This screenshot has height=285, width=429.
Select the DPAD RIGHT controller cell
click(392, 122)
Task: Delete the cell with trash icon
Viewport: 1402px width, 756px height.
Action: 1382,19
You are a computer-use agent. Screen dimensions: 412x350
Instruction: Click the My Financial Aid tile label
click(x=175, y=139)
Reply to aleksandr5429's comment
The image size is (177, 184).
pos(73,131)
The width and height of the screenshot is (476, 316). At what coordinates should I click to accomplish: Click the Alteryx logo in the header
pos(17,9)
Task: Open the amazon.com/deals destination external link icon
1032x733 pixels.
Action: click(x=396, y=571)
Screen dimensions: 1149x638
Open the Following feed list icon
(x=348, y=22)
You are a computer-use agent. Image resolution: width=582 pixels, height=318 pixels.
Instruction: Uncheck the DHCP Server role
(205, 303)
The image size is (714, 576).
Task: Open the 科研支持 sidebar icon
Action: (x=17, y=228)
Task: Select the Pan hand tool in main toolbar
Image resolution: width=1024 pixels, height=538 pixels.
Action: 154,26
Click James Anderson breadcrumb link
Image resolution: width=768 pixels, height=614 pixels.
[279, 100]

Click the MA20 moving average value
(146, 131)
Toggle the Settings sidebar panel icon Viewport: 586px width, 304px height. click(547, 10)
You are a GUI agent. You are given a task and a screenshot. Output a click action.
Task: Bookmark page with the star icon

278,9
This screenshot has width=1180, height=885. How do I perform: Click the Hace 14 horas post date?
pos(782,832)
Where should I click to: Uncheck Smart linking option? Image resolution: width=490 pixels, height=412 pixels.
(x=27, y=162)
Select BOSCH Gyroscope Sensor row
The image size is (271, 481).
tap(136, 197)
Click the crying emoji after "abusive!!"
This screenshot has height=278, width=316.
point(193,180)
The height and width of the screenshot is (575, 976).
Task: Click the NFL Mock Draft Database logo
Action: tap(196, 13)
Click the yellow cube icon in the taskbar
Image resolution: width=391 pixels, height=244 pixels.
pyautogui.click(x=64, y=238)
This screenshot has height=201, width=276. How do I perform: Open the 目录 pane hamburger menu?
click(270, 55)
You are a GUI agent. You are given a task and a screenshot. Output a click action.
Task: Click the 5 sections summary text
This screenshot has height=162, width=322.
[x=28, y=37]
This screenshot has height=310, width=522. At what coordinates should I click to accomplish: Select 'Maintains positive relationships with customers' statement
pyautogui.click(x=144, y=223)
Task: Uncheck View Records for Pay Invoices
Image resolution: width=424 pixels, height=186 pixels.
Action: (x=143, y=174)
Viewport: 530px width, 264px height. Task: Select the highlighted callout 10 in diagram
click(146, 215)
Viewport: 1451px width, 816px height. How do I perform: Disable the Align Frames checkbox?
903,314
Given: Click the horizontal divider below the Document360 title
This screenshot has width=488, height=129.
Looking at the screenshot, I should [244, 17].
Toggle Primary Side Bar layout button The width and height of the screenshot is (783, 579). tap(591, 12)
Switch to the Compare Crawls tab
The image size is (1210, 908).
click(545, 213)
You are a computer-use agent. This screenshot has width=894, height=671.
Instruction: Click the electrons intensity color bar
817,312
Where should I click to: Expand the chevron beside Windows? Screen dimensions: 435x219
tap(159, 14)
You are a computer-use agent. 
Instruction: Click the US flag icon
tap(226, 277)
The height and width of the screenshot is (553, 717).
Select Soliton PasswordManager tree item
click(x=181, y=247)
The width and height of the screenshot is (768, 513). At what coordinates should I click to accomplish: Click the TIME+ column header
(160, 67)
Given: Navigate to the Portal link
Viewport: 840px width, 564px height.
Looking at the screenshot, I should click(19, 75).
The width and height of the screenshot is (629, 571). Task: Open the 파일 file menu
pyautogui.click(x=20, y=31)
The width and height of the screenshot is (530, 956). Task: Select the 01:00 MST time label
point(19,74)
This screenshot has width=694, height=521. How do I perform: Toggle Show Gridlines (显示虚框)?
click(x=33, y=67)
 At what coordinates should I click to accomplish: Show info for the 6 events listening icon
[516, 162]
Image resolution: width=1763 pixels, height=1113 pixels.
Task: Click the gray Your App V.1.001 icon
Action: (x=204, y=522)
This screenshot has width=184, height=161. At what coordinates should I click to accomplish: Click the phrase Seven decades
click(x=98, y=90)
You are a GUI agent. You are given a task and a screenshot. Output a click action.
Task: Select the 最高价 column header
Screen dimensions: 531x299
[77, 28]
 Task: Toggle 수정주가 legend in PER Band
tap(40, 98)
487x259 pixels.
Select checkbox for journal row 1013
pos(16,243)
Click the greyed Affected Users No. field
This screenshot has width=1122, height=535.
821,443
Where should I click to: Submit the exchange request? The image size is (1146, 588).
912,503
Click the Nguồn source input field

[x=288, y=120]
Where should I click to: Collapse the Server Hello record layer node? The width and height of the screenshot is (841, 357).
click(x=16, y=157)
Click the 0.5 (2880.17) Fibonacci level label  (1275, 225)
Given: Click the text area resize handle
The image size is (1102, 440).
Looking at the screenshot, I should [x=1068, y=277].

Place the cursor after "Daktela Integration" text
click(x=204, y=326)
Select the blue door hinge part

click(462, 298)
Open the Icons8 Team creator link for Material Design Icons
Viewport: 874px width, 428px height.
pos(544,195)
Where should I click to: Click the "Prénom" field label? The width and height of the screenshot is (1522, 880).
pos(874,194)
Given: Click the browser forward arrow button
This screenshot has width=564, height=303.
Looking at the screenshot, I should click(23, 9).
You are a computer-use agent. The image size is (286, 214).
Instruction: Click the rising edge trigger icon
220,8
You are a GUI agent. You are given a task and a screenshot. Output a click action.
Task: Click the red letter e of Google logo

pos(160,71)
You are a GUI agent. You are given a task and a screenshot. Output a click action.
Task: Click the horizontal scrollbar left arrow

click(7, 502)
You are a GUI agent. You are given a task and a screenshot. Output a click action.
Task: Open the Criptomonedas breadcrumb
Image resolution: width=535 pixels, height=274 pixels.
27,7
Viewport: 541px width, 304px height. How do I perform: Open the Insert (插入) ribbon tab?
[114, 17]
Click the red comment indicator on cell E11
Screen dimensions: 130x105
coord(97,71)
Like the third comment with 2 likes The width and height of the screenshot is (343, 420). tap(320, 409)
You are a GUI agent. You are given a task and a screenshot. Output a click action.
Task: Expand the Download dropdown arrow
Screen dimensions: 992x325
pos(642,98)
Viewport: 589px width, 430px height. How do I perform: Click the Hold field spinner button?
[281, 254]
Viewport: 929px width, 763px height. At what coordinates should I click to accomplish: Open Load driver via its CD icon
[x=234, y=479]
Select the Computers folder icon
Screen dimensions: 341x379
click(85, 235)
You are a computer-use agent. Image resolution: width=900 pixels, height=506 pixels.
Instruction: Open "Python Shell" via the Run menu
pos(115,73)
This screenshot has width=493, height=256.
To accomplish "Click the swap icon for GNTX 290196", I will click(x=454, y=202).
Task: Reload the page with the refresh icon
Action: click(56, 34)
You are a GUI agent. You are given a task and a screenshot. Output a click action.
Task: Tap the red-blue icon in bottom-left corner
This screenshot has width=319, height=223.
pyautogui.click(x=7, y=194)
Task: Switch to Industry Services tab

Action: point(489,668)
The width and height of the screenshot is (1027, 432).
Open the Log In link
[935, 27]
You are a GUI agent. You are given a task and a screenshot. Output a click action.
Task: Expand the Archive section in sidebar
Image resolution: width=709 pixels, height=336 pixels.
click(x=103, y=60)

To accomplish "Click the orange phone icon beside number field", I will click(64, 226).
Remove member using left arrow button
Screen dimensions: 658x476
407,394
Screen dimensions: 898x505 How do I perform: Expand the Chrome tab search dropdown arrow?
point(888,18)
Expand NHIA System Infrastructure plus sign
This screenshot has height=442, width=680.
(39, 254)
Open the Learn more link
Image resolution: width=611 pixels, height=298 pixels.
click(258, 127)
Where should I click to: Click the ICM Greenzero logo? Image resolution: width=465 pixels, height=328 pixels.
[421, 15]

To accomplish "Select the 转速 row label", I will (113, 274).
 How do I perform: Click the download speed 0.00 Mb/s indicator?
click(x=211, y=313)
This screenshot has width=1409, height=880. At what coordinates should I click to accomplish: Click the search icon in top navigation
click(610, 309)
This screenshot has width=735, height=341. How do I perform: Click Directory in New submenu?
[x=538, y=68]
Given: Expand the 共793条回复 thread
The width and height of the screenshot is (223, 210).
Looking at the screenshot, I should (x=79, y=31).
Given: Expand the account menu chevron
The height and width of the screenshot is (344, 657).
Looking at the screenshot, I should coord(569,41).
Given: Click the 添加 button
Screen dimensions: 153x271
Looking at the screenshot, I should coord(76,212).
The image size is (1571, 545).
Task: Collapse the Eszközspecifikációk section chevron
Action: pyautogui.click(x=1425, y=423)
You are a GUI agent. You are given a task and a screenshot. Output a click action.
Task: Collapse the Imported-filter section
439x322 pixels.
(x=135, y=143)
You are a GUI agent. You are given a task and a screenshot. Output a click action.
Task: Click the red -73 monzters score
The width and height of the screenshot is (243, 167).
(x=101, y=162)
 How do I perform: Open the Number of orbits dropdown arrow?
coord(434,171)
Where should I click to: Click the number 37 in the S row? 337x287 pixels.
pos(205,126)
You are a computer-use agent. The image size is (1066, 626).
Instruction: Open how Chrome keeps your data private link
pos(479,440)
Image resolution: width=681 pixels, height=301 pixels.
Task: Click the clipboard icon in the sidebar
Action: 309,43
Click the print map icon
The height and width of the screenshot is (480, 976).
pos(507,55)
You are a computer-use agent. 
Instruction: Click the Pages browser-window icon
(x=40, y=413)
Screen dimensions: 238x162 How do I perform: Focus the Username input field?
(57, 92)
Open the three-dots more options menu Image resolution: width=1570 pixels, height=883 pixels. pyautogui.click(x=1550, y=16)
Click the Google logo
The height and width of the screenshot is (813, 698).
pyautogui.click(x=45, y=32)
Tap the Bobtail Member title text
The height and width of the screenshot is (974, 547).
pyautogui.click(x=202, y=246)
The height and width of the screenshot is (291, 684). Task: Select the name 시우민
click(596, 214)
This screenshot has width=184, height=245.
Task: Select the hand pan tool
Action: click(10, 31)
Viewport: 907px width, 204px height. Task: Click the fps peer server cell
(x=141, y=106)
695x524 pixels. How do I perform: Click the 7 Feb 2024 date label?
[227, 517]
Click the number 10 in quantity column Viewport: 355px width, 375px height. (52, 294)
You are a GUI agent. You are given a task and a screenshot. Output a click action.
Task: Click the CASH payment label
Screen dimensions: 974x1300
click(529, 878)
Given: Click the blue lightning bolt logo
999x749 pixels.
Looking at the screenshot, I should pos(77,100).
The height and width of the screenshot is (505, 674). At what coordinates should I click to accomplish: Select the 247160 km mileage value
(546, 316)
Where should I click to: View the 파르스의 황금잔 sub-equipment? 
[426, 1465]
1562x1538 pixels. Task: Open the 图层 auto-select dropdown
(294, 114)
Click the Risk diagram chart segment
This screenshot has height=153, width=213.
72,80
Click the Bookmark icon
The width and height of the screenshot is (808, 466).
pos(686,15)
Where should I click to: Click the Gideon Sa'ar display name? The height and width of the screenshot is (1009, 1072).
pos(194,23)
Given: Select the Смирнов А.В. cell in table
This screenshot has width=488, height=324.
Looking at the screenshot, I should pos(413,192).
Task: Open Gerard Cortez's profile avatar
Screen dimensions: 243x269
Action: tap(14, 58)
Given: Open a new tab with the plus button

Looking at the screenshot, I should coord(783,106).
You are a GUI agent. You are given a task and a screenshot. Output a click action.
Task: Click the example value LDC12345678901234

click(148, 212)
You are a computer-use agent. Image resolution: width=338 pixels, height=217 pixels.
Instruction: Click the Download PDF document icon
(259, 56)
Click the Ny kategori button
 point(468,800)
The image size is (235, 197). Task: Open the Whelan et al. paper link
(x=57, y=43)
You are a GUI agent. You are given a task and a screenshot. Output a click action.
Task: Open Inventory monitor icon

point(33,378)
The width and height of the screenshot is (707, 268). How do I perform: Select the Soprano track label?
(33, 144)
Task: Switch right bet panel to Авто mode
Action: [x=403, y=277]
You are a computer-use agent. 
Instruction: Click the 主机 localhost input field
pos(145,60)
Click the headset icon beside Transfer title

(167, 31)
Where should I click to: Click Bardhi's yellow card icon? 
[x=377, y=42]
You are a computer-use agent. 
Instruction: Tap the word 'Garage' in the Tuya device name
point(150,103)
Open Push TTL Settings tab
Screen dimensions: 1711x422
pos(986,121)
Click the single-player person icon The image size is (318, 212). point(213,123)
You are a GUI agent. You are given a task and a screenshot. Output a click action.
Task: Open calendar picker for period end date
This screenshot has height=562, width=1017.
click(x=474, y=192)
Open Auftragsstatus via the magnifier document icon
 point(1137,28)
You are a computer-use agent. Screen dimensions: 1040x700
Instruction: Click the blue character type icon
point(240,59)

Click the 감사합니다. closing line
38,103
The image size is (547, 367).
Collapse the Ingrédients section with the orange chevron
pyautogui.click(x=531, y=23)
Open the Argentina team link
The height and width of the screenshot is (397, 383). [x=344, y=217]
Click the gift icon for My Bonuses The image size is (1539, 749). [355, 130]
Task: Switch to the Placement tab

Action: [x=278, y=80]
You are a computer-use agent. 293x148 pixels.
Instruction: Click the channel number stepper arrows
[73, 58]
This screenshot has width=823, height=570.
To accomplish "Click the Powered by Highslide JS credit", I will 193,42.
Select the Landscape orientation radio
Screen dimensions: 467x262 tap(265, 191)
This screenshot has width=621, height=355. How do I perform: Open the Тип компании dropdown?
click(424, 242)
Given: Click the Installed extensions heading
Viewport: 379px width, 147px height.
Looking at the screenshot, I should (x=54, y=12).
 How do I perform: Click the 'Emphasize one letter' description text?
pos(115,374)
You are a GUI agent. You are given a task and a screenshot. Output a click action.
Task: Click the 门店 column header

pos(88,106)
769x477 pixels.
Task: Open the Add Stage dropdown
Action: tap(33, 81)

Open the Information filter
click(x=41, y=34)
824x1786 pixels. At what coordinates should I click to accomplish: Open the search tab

────────────────────

What is needed is each line of the entries that contains the word "Settings".

Toggle the Settings sidebar panel icon Viewport: 586px width, 304px height. click(547, 10)
Open Push TTL Settings tab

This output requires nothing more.